The UK dance act Strike used her chorus hook line from "Serious", as the basis for their club hit, "U Sure Do" released in 1994. Allen provided the vocals to Soulsearcher's 2003 single "Feelin' Love". "He Is the Joy" appeared on the Precious soundtrack (2009).

===The Voice===
In 2013, she made an attempted comeback by competing in Season 5 of NBC's singing competition, The Voice. On the inaugural day of the season, broadcast on September 23, 2013, she performed Joe Cocker's song "You Are So Beautiful" with two of the four judges, namely Adam Levine and Christina Aguilera, hitting their "I Want You" button and turning their chairs. Allen opted to be in Team Adam for the season. During the Battle Rounds, she was defeated by fellow Team Adam teammate Tessanne Chin, the eventual winner of Season 5.

| Stage | Song | Original Artist | Date | Order | Result |
|---|---|---|---|---|---|
| Blind Audition | "You Are So Beautiful" | Joe Cocker | September 23, 2013 | 1.3 | Adam Levine and Christina Aguilera turned Joined Team Adam |
| Battle Rounds | "Next to Me" (vs.
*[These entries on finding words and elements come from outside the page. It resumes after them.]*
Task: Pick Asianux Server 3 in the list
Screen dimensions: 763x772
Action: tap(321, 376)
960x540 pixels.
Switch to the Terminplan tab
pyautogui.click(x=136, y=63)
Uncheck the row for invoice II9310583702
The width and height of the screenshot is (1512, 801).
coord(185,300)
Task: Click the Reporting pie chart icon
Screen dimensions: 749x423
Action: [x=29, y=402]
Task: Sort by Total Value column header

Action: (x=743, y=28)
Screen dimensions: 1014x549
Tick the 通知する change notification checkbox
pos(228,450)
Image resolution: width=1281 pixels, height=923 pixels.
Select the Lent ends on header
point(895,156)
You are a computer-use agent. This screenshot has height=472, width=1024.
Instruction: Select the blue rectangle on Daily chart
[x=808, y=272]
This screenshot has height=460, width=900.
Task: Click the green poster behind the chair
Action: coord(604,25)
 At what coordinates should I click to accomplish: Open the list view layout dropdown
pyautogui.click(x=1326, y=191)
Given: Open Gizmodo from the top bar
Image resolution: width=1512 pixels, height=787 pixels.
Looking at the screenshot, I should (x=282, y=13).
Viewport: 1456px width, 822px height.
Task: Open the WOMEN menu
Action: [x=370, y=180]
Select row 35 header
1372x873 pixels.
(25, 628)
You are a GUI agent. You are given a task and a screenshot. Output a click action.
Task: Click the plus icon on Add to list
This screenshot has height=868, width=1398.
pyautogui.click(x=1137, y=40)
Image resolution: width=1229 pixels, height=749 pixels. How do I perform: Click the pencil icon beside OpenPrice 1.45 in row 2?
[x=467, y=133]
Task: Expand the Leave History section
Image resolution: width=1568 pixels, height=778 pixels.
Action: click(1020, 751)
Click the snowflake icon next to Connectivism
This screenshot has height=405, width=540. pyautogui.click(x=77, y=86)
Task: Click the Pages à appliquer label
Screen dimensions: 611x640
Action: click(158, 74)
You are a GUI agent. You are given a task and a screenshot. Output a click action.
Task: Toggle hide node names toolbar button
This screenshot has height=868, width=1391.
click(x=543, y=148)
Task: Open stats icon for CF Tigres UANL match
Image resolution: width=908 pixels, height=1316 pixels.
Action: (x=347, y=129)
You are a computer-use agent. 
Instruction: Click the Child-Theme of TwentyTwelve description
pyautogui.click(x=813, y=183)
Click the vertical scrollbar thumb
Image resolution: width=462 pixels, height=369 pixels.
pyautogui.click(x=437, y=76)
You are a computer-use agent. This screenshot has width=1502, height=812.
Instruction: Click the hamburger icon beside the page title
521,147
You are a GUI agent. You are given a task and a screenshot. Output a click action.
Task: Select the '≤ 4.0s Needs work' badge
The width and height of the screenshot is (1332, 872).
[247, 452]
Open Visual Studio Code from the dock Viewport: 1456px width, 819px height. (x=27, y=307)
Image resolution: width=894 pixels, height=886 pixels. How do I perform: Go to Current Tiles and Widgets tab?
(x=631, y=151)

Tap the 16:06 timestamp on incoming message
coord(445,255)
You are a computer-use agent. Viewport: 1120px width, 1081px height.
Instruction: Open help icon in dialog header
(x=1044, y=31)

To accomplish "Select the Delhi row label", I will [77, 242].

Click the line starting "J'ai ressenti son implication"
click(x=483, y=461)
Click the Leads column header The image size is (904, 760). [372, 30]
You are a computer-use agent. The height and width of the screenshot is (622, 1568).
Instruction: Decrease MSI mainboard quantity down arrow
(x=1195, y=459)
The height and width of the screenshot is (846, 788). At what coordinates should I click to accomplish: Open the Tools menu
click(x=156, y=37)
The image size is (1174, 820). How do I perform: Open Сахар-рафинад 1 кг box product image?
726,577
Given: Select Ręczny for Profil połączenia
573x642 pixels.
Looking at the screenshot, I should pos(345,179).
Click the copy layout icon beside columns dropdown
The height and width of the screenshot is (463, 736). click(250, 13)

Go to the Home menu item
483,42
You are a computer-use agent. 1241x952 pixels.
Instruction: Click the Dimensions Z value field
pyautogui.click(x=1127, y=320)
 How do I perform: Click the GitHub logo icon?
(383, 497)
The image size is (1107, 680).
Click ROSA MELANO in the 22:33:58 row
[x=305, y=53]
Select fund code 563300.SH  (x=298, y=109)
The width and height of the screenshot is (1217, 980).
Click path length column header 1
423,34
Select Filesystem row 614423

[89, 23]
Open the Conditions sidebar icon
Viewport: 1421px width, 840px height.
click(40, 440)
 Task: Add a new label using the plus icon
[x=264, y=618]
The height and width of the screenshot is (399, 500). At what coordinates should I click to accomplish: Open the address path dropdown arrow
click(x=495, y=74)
Tessanne Chin) | Emeli Sandé | October 14, 2013 | 7.5 | Defeated |

==Discography==
===Studio albums===

| Year | Title | Label | Chart positions |  |
| US | US R&B |
| 1986 | Perfect Timing | 21 Records | 133 | 33 |
| 1988 | Heaven on Earth | Oceana Records | — | 28 |
| 2015 | I'm Your Bride | Self-released | — | — |
"—" denotes the release did not chart.

===Compilation albums===
- The Best of Donna Allen (BCM Records, 1993)

===Singles===

| Year | Title | Chart positions |  |  |  |  | Album |
| US | US R&B | US Dance | US Dance Sales | UK |
| 1986 | "Serious" | 21 | 5 | — | 17 | 8 | Perfect Timing |
| 1987 | "Satisfied" | — | 14 | 33 | — | 92 |
| "Sweet Somebody" | — | 55 | 48 | — | 111 |
| 1988 | "Heaven on Earth" | — | 19 | — | — | — | Heaven on Earth |
| 1989 | "Joy and Pain" | — | 3 | — | 25 | 10 |
| "Can We Talk?" | — | 43 | — | — | 80 |
| 1995 | "Real" | — | — | 23 | — | 34 | The Specialist Soundtrack |
| 1996 | "Saturday" (East 57th Street featuring Donna Allen) | — | — | — | — | 29 | —N/a |
| 1999 | "He Is the Joy" | — | — | — | — | — | —N/a |
| 2002 | "Sugar" (Deepstar featuring Donna Allen) | — | — | — | — | — | —N/a |
| 2003 | "Feelin' Love" (Soulsearcher featuring Donna Allen) | — | — | — | — | — | —N/a |
| 2013 | "You Are So Beautiful" | — | — | — | — | — | —N/a |
| 2015 | "He's Got the Power" | — | — | — | — | — | I'm Your Bride |
| 2016 | "Thank You DJ's" | — | — | — | — | — | —N/a |
| "Ain't Coming Back" (Jay Jones featuring Donna Allen) | — | — | — | — | — | —N/a |
| 2020 | "Love Keeps Shining" | — | — | — | — | — | —N/a |
| "Can't Fake Love" (Lázaro Rodriguez & Travis Gibb featuring Donna Allen) | — | — | — | — | — | —N/a |
| 2021 | "Tell Me Why" | — | — | — | — | — | —N/a |
"—" denotes releases that did not chart or were not released in that territory.